→ **WRITTEN REQUEST A**:
Translate into Spanish this sentence from the text on International Women's Day 2023: "INTERNATIONAL Women’s Day 2023 comes as anger at women’s oppression, exploitation and murder at men’s hands is erupting worldwide."
→ **WRITTEN REQUEST B**:
Answer these questions using the text on International Women's Day 2023:
(i) In what year was Sarah Everard murdered?
(ii) How many years did David Carrick's spree last?
(iii) Where was "Child Q" strip-searched?
→ **WRITTEN REQUEST C**:
Rewrite the stretch of the text on International Women's Day 2023 from "Britain is no" through "with violent misogyny.", changing "Parliament" to "Downing Street".

→ **READING TEXT**:
----
INTERNATIONAL Women’s Day 2023 comes as anger at women’s oppression, exploitation and murder at men’s hands is erupting worldwide.

Whether in the Woman, Life, Freedom movement defying theocratic rule in Iran or mobilisations to resist attacks on reproductive rights in the United States, we see women telling patriarchal oppressors that enough is enough.

Britain is no exception. The shockwaves have not dissipated that followed the murder of Sarah Everard by a Met police officer in 2021, prompting huge women-led demonstrations outside Parliament to demand real action against rape and femicide.

A string of further outrages has dogged the police ever since: two officers jailed for taking and sharing photographs of murdered sisters Nicole Smallman and Bibaa Henry, the strip-search of black schoolgirl “Child Q” at an east London school last year, the 17-year spree of rapes, assaults and terrorising behaviour toward multiple women by officer David Carrick, jailed for life last month.

Excuses about “bad apples,” official apologies and government inquiries follow: but all the while the government hands power after power to a police force riddled with violent misogyny. 

There is no point saying lessons have been learned while awarding sweeping discretion to police officers to shut down protests they deem a “nuisance” and arrest demonstrators “before disruption begins.” A state that tramples on our rights as citizens gives free rein to its enforcers to abuse the rights of women and ethnic minorities.
----
→ **AVAILABLE DATA**:
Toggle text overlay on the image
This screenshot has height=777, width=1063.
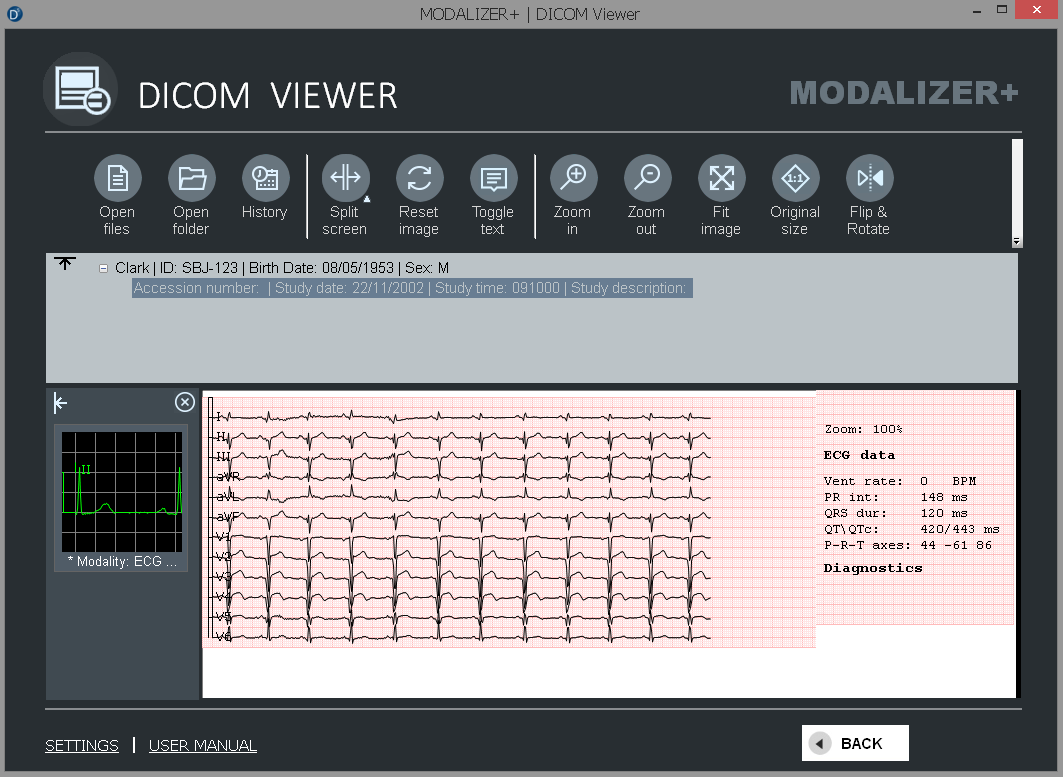tap(493, 179)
----
→ **OUTPUT A**:
El Día Internacional de la Mujer 2023 llega en un momento en que la ira por la opresión, la explotación y el asesinato de mujeres a manos de hombres estalla en todo el mundo.

→ **OUTPUT B**:
(i) 2021
(ii) 17 years
(iii) At an east London school

→ **OUTPUT C**:
Britain is no exception. The shockwaves have not dissipated that followed the murder of Sarah Everard by a Met police officer in 2021, prompting huge women-led demonstrations outside Downing Street to demand real action against rape and femicide.

A string of further outrages has dogged the police ever since: two officers jailed for taking and sharing photographs of murdered sisters Nicole Smallman and Bibaa Henry, the strip-search of black schoolgirl “Child Q” at an east London school last year, the 17-year spree of rapes, assaults and terrorising behaviour toward multiple women by officer David Carrick, jailed for life last month.

Excuses about “bad apples,” official apologies and government inquiries follow: but all the while the government hands power after power to a police force riddled with violent misogyny.